* [TASK] As written and without pictures, set down the lines from the one that contains "You are a computer-use" through the end of the data.

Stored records
* * * * * * * * *
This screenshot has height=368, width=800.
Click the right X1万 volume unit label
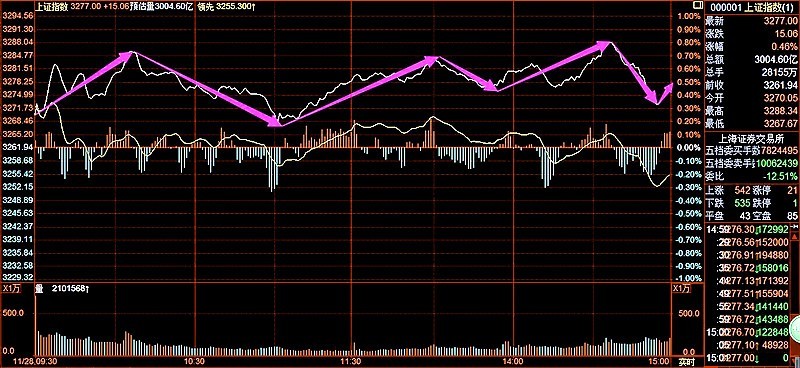[682, 289]
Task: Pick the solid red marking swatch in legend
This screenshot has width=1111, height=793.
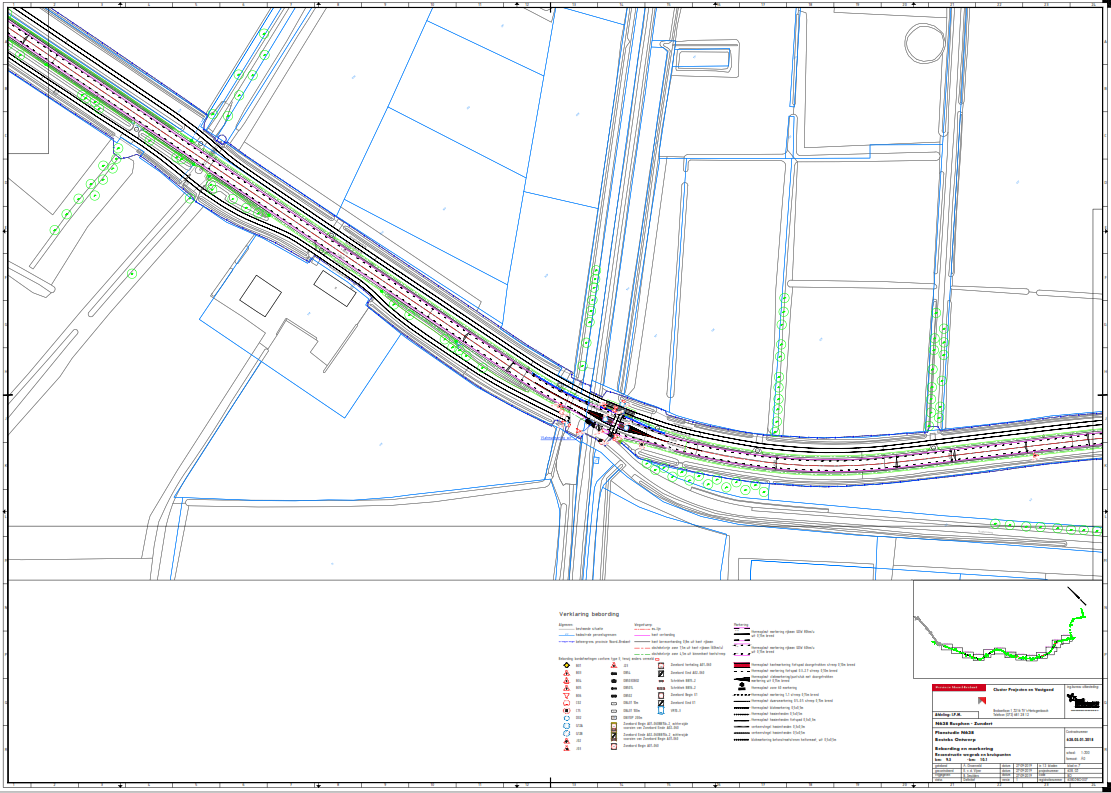Action: point(741,665)
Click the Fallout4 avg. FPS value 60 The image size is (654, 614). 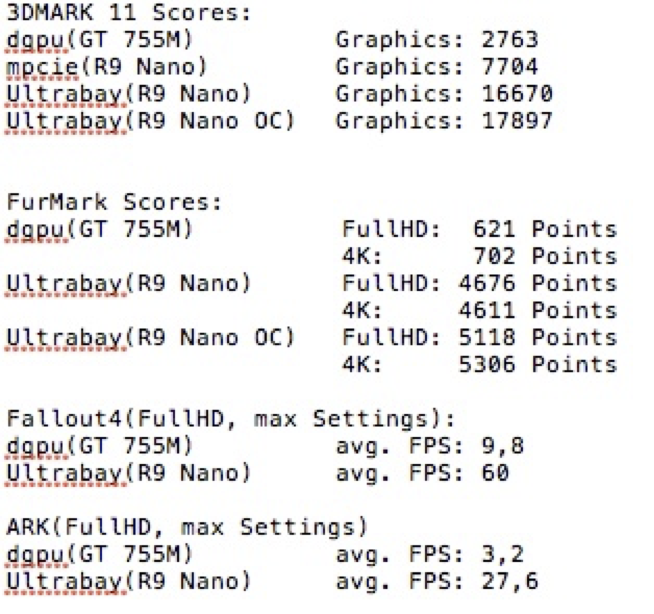point(496,473)
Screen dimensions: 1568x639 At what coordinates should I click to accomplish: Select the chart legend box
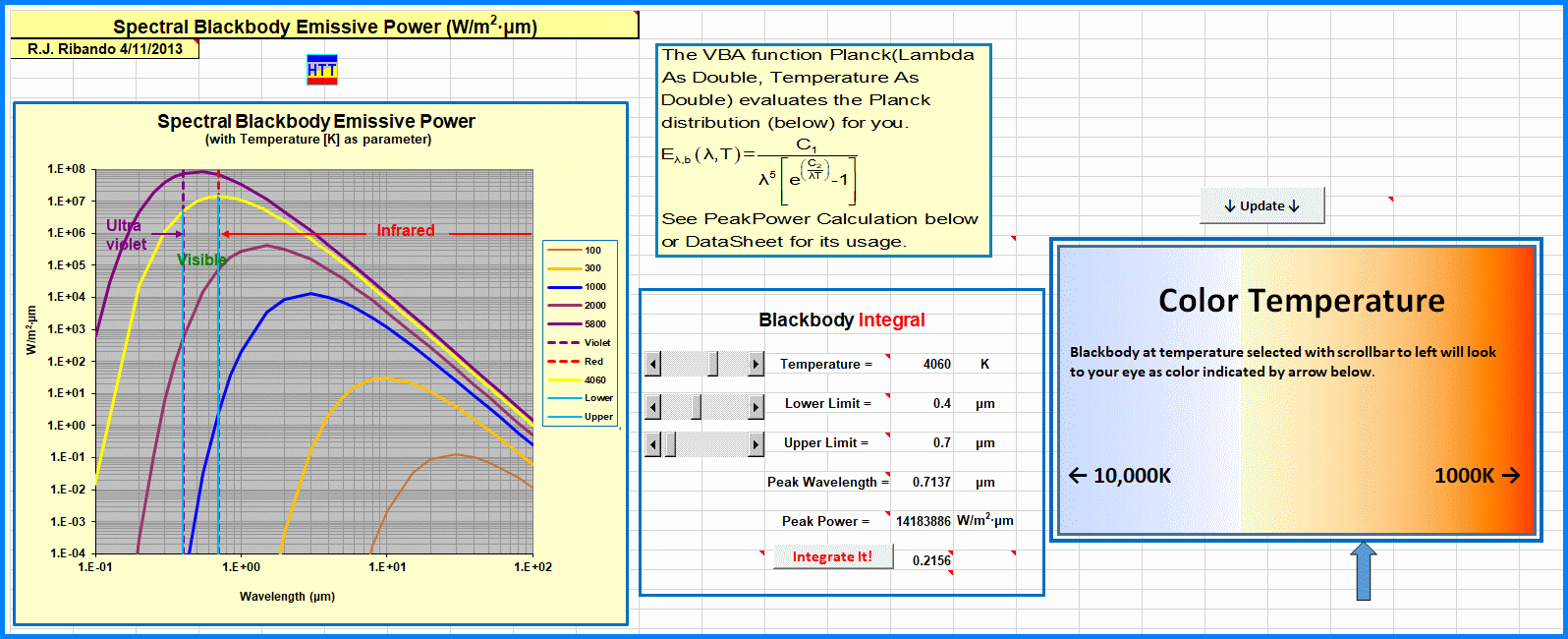click(x=580, y=332)
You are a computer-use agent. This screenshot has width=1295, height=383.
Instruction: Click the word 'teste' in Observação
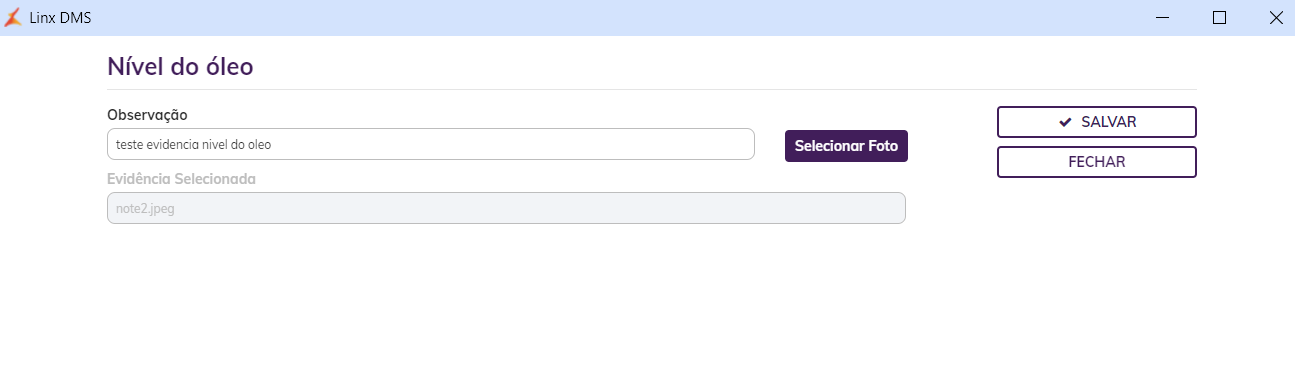click(x=129, y=145)
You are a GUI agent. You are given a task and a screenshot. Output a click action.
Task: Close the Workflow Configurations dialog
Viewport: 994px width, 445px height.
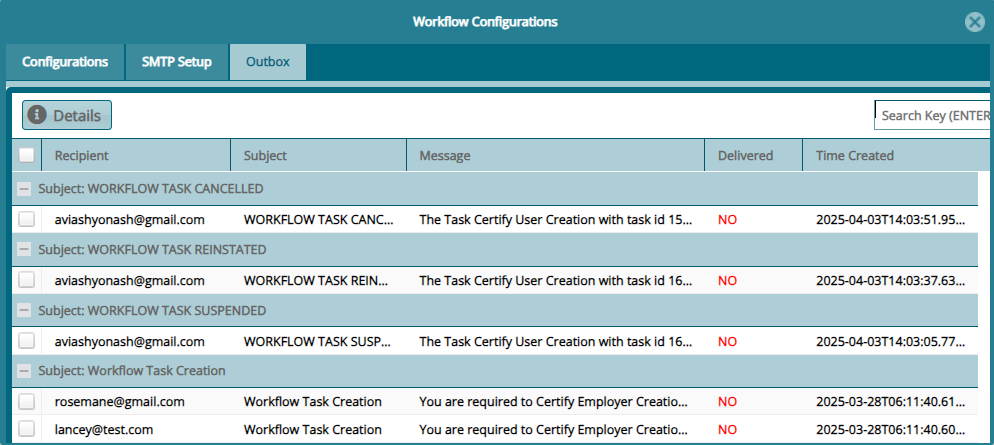(973, 22)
* * * * * * * * *
* [SOLUTION]
You are a computer-use agent. This screenshot has width=1295, height=383.
Instruction: Click the word 'teste' in Observação
click(x=129, y=145)
You are a GUI agent. You are given a task and a screenshot. Output a click action.
Task: Close the Workflow Configurations dialog
Viewport: 994px width, 445px height.
(973, 22)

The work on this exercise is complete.